Évoquant au premier abord l’esthétique granuleuse du cinéma hippie des années 70, notamment Taking Off de Miloš Forman, The Sweet East se révèle être fondamentalement antinomique à cette mouvance dans sa manière d’illustrer la Liberté. En voulant s’intégrer dans un contexte de départ réaliste, le film utilise la fuite vers l’imaginaire comme moyen d’émancipation pour son personnage principal.
Incarnée avec talent par Talia Ryder, Lillian semble en dehors des codes sociétaux, par sa transparence et son côté quasi-apolitique, elle devient le reflet de ses rencontres, qui sont, elles, très politisées, devenant des porte-étendards des différents partis américains : des communistes aux suprématistes blancs.
Le réalisateur part d’un personnage proche du réel et se sert de son Art pour la magnifier tel un personnage de conte, en valorisant chacune de ses apparitions par le cadre. Finalement, en étant à l’écart du monde américain moderne, elle préserve son innocence et son côté « unique » en ne rejoignant réellement aucun groupe. Elle apprend des autres mais se construit par elle-même.
Lillian atteint le monde imaginaire en raison d’un décalage social qui amène sa solitude. Lors d’une scène de chant devant un miroir où ses regards caméras deviennent appel à destination d‘un monde inconnu. Ce moment révèle une transformation. Le miroir, rappelant le célèbre roman de Lewis Caroll, projette l’image de Lillian comme si elle avait déjà franchi le seuil et accepté l’idée de se laisser aller. Mais alors que sa chanson est brusquement interrompue par des coups de feu, elle réalise que son moment de vérité est arrivé, et que son grand saut doit être immédiat.
Le fantastique s’intègre subtilement à la réalité, suggérant qu’elle doit plutôt utiliser notre monde que le quitter de façon abrupte pour évoluer. Cette approche minimaliste se manifeste à travers des jeux de lumière et des moments de surprise. Les phénomènes s’invitent sans pour autant créer un univers imaginaire distinct.

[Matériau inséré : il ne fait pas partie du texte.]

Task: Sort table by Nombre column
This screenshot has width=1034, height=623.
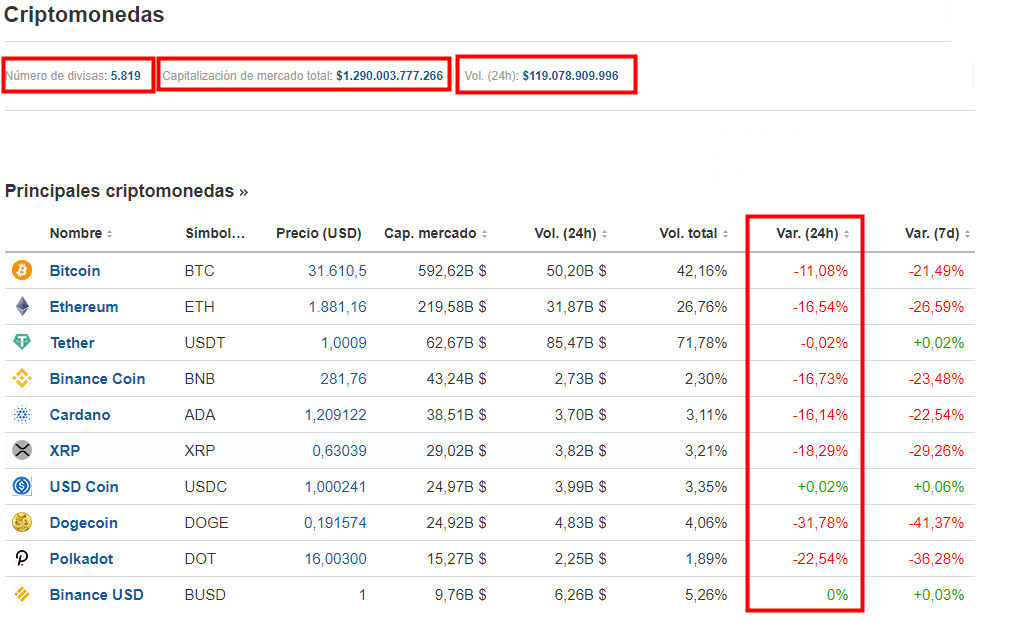Action: pos(80,234)
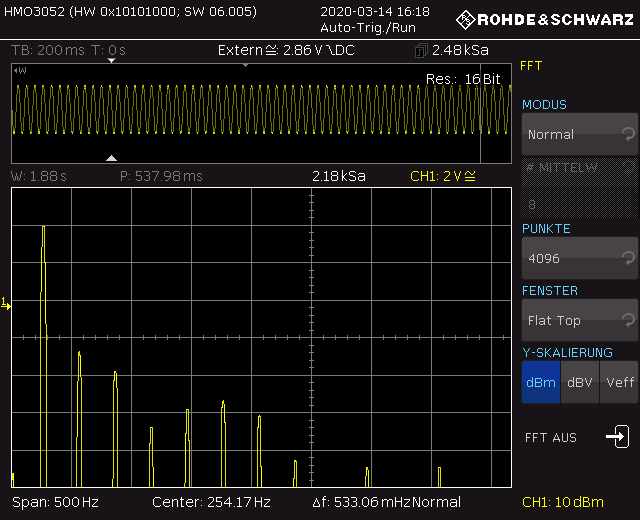
Task: Click the rotary knob icon on FENSTER
Action: 627,319
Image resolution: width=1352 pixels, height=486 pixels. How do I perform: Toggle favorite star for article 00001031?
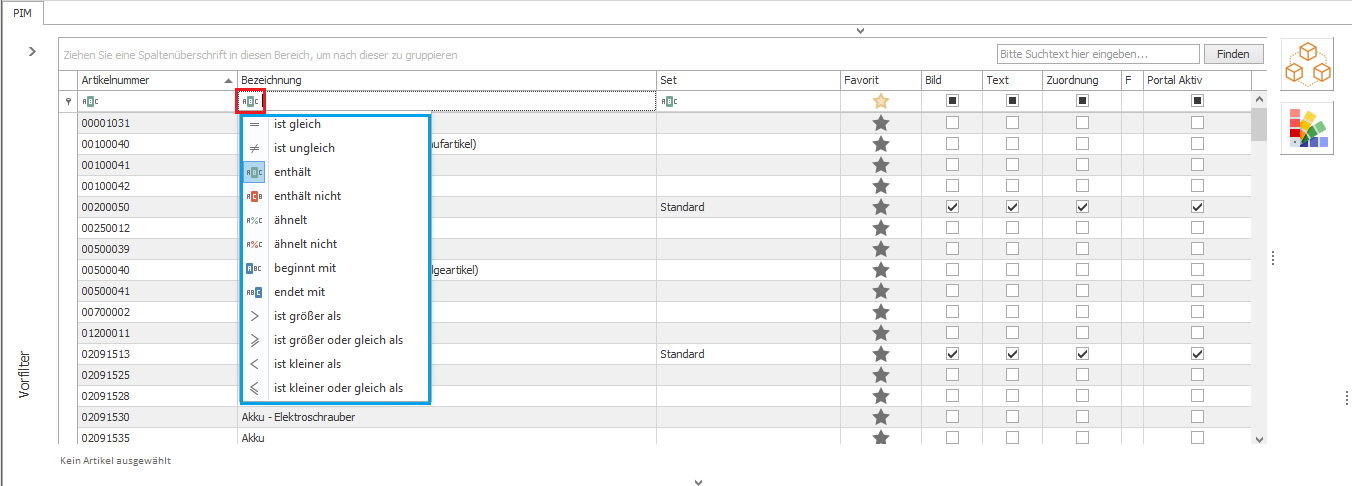880,123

On ne sait jamais réellement où se positionner par rapport à ce que l’on voit. Dès les premières minutes du film, un groupe Punk monte des vidéos de manière désharmonieuse sur vidéoprojecteur, cette scène annonce clairement que la forme sera déconstruite, soulignant ainsi l’importance du regard du spectateur en tant que partie intégrante du récit. Le réalisateur créant des situations parfois délicates, telle cette amitié que Lillian noue avec l’homme néo-nazi.
Il est indéniablement difficile de ne pas établir de parallèles entre le personnage et l’actrice Lillian Gish. Outre le partage du même prénom, elles sont toutes deux confrontées à des suprématistes blancs, Gish au KKK dans Naissance d’une nation de Griffith. Ce parallèle met en lumière la continuité des problèmes auxquels sont confrontés les États-Unis modernes, symbolisé par l’omniprésence du drapeau, représenté comme une marque au cœur de l’œuvre.